Step 1: Find Your Mean
Add all your numbers together. Divide by how many numbers you have.
Example: 4, 8, 6, 5, 3
Sum = 26, Count = 5
Mean = 26 ÷ 5 = 5.2
Step 2: Subtract the Mean from Each Number
4 - 5.2 = -1.2
8 - 5.2 = 2.8
6 - 5.2 = 0.8
5 - 5.2 = -0.2
3 - 5.2 = -2.2
Step 3: Square Each Result
(-1.2)² = 1.44
(2.8)² = 7.84
(0.8)² = 0.64
(-0.2)² = 0.04
(-2.2)² = 4.84
Step 4: Add the Squared Values
1.44 + 7.84 + 0.64 + 0.04 + 4.84 = 14.8
Step 5: Divide
For population: divide by N (5)
For sample: divide by N-1 (4)
Population: 14.8 ÷ 5 = 2.96
Sample: 14.8 ÷ 4 = 3.7
Step 6: Take the Square Root
√2.96 = 1.72 (population)
√3.7 = 1.92 (sample)
That's your standard deviation.
Standard Deviation vs. Variance
Variance is just the standard deviation before you take the square root. You square the deviations, add them up, divide—that's variance. Take the square root of that, and you get standard deviation.
Variance gives you squared units. Standard deviation gives you the original units. Standard deviation is easier to interpret, which is why most people report it instead of variance.
Comparing Calculation Methods
| Method | Best For | Pros | Cons |
|---|---|---|---|
| Manual Calculation | Small datasets, learning the concept | You understand every step | Slow, error-prone with large numbers |
| Excel/Sheets Functions | Any dataset size | Fast, handles large data easily | Need to know the right function |
| Programming (Python/R) | Large datasets, automation | Repeatable, scalable | Requires coding knowledge |
| Online Calculators | Quick one-off calculations | Instant results | Not practical for ongoing work |
Excel Functions You Need
Stop calculating by hand in Excel. Use these functions instead:
- STDEV.P — Population standard deviation
- STDEV.S — Sample standard deviation
- STDEV — Older function, assumes sample (avoid this one)

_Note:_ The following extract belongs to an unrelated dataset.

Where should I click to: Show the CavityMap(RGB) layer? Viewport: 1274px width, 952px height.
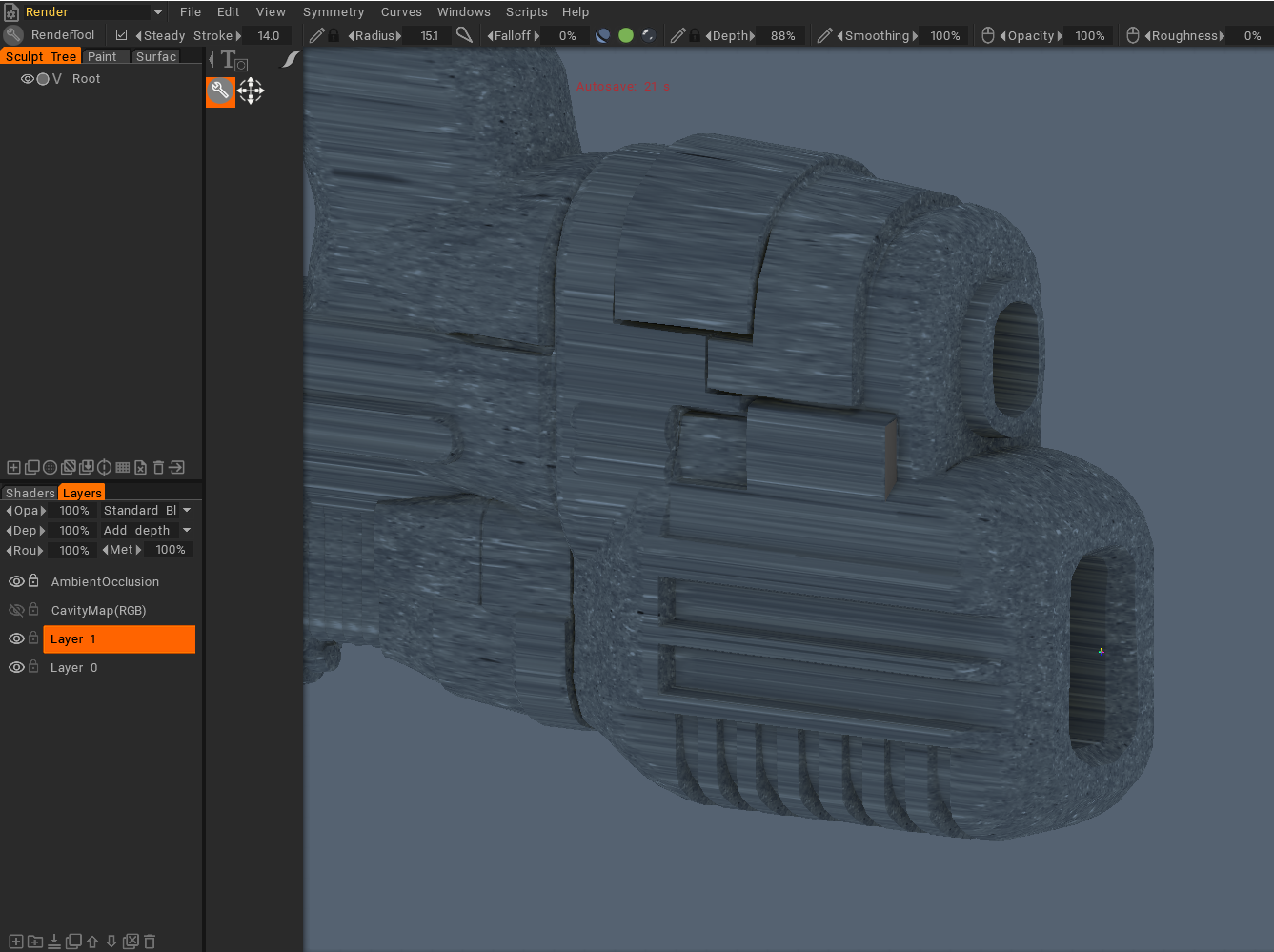click(16, 610)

The P and S versions are clearer. Use them.
Common Mistakes That Mess Up Your Calculation
- Dividing by N instead of N-1 when you have a sample. This underestimates variability.
- Using sample formula on population data. This overestimates variability.
- Rounding too early. Keep full precision until the final answer.
- Forgetting to square the deviations. Negative and positive values will cancel out.
- Mixing up mean types. Make sure you're using the correct average for your data type.
When Standard Deviation Is Useless
Standard deviation fails when your data has extreme outliers. A single value like 10,000 in a dataset of mostly single digits will inflate your standard deviation to the point where it doesn't represent your data well.
In those cases, use the interquartile range (IQR) instead. It's resistant to outliers.
Also, standard deviation is meaningless for nominal or ordinal data. You can't calculate it for categories like "red, blue, green." It only works with actual numbers.
Quick Reference Cheat Sheet
- Have all data → use population formula (divide by N)
- Have a sample → use sample formula (divide by N-1)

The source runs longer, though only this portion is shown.